8.1 Any correspondence between the Parties in relation to this Agreement will be prepared in writing or in an electronic form, in English, and will be deemed delivered:

(a) with the moment of delivery – in case of personal delivery or with the moment of receipt – in case of postage (registered mail with a confirmation of receipt) or delivery via a reputable courier service; or

(b) with the moment of occurrence of the possibility to read its contents – in case of correspondence via email.

8.2 The Parties appoint their representatives authorised to receive deliveries referred to in Clause 8.1 above Any correspondence will be sent to the relevant address indicated below or to another address communicated by the other Party in accordance with this Agreement:

(a) to the Processor:

Email: contact@quickchat.ai

(b) to the Controller:

Email address used by the Controller to log in to https://app.quickchat.ai platform.
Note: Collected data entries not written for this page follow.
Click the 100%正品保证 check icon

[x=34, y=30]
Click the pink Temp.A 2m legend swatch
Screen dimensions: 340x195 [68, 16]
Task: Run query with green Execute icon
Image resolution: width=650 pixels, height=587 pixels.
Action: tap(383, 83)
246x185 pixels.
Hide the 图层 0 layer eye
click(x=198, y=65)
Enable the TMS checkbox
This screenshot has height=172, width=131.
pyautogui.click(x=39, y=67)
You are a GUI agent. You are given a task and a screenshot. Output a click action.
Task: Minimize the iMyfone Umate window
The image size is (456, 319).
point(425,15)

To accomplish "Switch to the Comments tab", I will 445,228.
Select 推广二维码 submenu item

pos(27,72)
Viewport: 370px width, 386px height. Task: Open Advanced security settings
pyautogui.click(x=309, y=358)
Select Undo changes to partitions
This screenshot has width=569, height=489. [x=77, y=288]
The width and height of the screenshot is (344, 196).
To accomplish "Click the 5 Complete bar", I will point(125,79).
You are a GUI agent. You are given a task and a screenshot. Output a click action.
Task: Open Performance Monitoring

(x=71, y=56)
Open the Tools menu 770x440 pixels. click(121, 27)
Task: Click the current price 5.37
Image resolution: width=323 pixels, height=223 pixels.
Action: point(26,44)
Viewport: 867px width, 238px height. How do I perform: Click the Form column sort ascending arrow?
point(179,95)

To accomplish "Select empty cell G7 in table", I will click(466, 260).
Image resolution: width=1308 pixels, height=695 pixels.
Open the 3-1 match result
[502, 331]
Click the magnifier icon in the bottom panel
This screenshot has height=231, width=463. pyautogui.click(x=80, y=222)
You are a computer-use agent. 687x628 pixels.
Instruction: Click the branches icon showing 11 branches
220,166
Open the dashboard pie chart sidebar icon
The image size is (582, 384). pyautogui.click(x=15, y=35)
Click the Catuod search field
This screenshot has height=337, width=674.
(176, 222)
8.3 The Parties shall inform their representatives indicated in Clause 8.2 above of transferring their personal data to the other Party, providing them with any information required by applicable regulations, in particular information about their rights and about the fact that the transfer of their personal data was effected pursuant to this Agreement, for the purpose of performing its provisions.

9. Final Provisions

Entire Agreement

9.1 Agreement constitutes the whole agreement between the Parties and replaces in full any previous or simultaneous arrangements made by the Parties (in writing or orally) in the scope regulated by this Agreement.

Schedules

9.2 Schedules to this Agreement constitute an integral part of this Agreement and shall be construed jointly with the main text of this Agreement.

Governing Law

9.3 Agreement shall be governed by, and construed in accordance with, the laws of Poland.

Dispute Resolution

9.4 Any disputes between the Parties shall be resolved in amicable negotiations. In case the Parties do not reach an agreement within 30 (thirty) days of the date of notifying the dispute to the other Party, the dispute will be directed for resolution to a common court relevant for the registered office of the Processor.

Assignment

9.5 No Party shall be entitled to assign any of its rights and/or obligations under this Agreement without the prior written consent of the other Party.

Amendments

9.6 Any amendment to this Agreement, apart from changing information regarding authorised representatives, indicated in Clause 8.2 above, must be in writing and signed by or on behalf of each Party, otherwise being null and void.

Counterparts

9.7 This Agreement was drawn up in 2 (two) counterparts, one for each Party.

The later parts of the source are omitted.